Quel était l’auteur de cette note perfide ? Évidemment, ce n’était pas Suard, le propriétaire et le principal rédacteur des Nouvelles politiques : il avait fréquenté jadis le salon de Mme Necker, il était tout dévoué à M. Necker et à sa fille ; on connaissait ses opinions royalistes et, certes, il eût été le dernier à dénoncer dans son journal les entrevues de Mme de Staël avec ceux qu’on nommait les Constitutionnels. D’ailleurs les mots Article communiqué, qu’on lisait au bas de cette note, ne laissaient aucun doute sur sa véritable origine : cette lettre, écrite « des frontières de la Suisse, le 30 floréal, » était adressée par Barthélémy au Comité de salut public, et c’était le Comité qui, en guise d’avertissement, avait envoyé l’extrait au journal[1]. Mme de Staël était prévenue : on connaissait ses intrigues, on saurait les déjouer.

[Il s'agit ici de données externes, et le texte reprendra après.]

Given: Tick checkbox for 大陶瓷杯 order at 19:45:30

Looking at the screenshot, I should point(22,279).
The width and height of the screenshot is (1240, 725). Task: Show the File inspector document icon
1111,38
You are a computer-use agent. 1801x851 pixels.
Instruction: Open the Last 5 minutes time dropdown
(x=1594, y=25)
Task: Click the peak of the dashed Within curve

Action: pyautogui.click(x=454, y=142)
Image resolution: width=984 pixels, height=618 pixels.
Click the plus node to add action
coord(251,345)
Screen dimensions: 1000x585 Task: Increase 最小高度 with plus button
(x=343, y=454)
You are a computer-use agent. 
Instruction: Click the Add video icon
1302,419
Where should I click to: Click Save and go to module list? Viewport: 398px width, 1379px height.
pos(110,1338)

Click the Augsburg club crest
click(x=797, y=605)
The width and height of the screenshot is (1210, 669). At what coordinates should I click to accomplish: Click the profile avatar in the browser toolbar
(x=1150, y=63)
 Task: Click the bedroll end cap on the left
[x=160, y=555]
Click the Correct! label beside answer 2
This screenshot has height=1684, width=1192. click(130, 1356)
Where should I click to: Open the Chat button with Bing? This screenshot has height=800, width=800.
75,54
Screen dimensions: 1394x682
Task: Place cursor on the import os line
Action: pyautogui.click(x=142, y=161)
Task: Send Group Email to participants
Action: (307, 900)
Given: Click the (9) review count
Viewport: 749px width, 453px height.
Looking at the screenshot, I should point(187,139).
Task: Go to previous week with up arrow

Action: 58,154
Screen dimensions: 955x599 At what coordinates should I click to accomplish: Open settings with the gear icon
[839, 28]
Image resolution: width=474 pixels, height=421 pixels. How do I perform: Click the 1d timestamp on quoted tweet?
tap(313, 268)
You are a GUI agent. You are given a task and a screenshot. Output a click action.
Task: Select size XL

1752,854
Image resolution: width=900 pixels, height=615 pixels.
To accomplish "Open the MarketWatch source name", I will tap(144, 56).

Le 15 prairial (3 juin), Mme de Staël riposte par une lettre « aux rédacteurs des Nouvelles politiques. » Sa défense est habile, éloquente. Elle ne nie pas ses relations avec les émigrés (comment les eût-elle niées ? ) ; mais elle n’a jamais tenu avec eux de « conférences politiques, » et, si elle est revenue en France, c’est tout simplement pour reprendre sa place auprès de M. de Staël[2]. Passant rapidement sur ces préliminaires, elle arrivait au véritable objet de sa lettre, c’est-à-dire à sa profession de foi politique ! « Je déclare, écrivait-elle, que je ne partage point le préjugé qui ferait tenir à telle forme de constitution par des considérations étrangères au bonheur et à la volonté de la nation qui l’adopte ; que je souhaite

  1. Voir la réponse de Mme de Staël dans les Nouvelles politiques du 15 prairial (3 juin) : « Je vous remercie, messieurs, d’avoir ajouté le mot Article communiqué à l’astucieuse inculpation que l’on vous a demandé d’insérer dans votre journal… »
  2. Notons, en passant, qu’elle se donne vingt-six ans dans sa lettre. Elle en avait, en réalité, vingt-neuf, étant née en 1766, le 22 avril.